Item of the Day: Chess Analysed (1750)

Full Title: Chess Analysed: or Instructions by which a Perfect Knowledge of this Noble Game May in a short time be acquir’d. By A. D. Philidor. London: Printed for J. Nourse, and P. Vaillant, in the Strand, M.DCC.L. [1750]

THE

PREFACE.

So many ancient Authors have spoken in praise of the Game of Chess, that it would be needless for me to say much of it.

Don Pietro Carrera, who in the Year 1617, published a large Volume concerning the Origin and Progress of this Game, has at the same time given us a List of those authors, which is too long to be inserted in this Preface. I will however mention the most celebrated; Herodotus, Euripides, Sophocles, Philostratus, Homer, Virgil, Aristotle, Seneca, Plato, Ovid, Horace, Quintilian, Martial, Vida. The Invention of this Game is by Carrera attributed to Palamedes, and he proves it from the above-mentioned Authors; it is true that several others are of a different opinion; some say it was known before his time, others that it was invented by the Philosopher Serses, Councellor to Ammolin, King of Babylon, in order by this new, engaging, and speculative Game, to divert that Prince from the Cruelties he was naturally inclined to.

The Egyptians are said to have ranked this Game in the Number of the Sciences, and that, at a time when themselves were the only learned People; their Reason I suppose to be founded on this Principle:

Scientia est eorum, quae consistunt in Intellectu.

It is no Wonder to see so many different Opinions, about a Game of so long standing, and whose Author cannot be known to any Degree of Certainty. There are however some who will not allow it to be above 300 Years old, tho’ a few make it to be somewhat older; and perhaps they would not grant that, if the very Chessmen with which Charlemagne used to play, were not still extant in the Royal Repository of the Abbey of St. Denis.

Euripides, in his Tragedy of Iphigenia, tells us, that Ajax and Protesilaus played together at Chess in the Presence of Merion, Ulysses, and other famous Greeks. Homer, in the first Book of his Odyssey, relates, that the Princes, Lovers of Penelope, used to play at Chess at the Door of that fair Lady.

But not to trouble the Reader with any thing more about the Origin of this Game; it will be allowed by all, to have contributed to the Amusement of the greatest Heroes for many Ages past; and those of our Days take no small Pleasure in it.
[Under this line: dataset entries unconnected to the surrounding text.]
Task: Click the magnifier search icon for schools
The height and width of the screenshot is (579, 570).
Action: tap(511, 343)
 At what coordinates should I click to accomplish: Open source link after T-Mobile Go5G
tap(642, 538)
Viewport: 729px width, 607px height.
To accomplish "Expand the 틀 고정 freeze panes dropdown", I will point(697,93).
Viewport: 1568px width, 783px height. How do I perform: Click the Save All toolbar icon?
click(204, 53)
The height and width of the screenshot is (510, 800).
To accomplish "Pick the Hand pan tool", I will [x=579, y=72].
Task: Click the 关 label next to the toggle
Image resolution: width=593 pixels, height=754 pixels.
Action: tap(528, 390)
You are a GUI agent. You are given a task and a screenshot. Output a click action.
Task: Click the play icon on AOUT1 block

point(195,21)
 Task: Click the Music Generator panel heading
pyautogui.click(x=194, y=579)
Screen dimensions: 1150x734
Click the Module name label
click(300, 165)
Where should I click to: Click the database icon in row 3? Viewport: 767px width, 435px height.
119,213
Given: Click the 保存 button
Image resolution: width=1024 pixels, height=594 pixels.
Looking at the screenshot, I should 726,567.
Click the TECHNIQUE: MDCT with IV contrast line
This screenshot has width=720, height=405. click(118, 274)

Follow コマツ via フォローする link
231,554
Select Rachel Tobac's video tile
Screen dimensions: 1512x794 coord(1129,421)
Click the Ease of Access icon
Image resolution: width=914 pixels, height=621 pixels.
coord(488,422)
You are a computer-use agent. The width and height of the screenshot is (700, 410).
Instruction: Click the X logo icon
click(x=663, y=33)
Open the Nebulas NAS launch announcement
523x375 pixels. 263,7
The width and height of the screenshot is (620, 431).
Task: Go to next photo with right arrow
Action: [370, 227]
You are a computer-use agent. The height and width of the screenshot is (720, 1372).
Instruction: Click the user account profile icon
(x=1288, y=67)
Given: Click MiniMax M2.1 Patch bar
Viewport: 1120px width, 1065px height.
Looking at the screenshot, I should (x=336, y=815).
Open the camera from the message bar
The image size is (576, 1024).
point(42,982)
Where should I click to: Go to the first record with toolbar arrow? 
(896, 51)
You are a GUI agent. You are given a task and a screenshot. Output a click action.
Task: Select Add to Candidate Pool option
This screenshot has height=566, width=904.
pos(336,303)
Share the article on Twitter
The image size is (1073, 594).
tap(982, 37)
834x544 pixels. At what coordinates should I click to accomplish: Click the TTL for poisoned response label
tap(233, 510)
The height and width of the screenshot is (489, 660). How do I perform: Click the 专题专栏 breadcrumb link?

Virtue and Heroism were the two distinguishing Characters of Charles the XIIth, King of Sweden; the Allurements and Temptations of Vice had no Power over him; he could even abstain from those things, which by most Persons of Rank are esteemed as no other than the Conveniencies [sic] of Life; he had an Aversion to gaming, and had strictly forbid it his Army, and among his Subjects; but Chess was expected in a particular manner; he took so much Delight in it, that he encouraged the Learning of it among all his Courtiers. Voltaire tells us, that while that Prince was at Bender, he played at it every Day with his General Poniatoski, or with his Treasurer Grothusen. . . .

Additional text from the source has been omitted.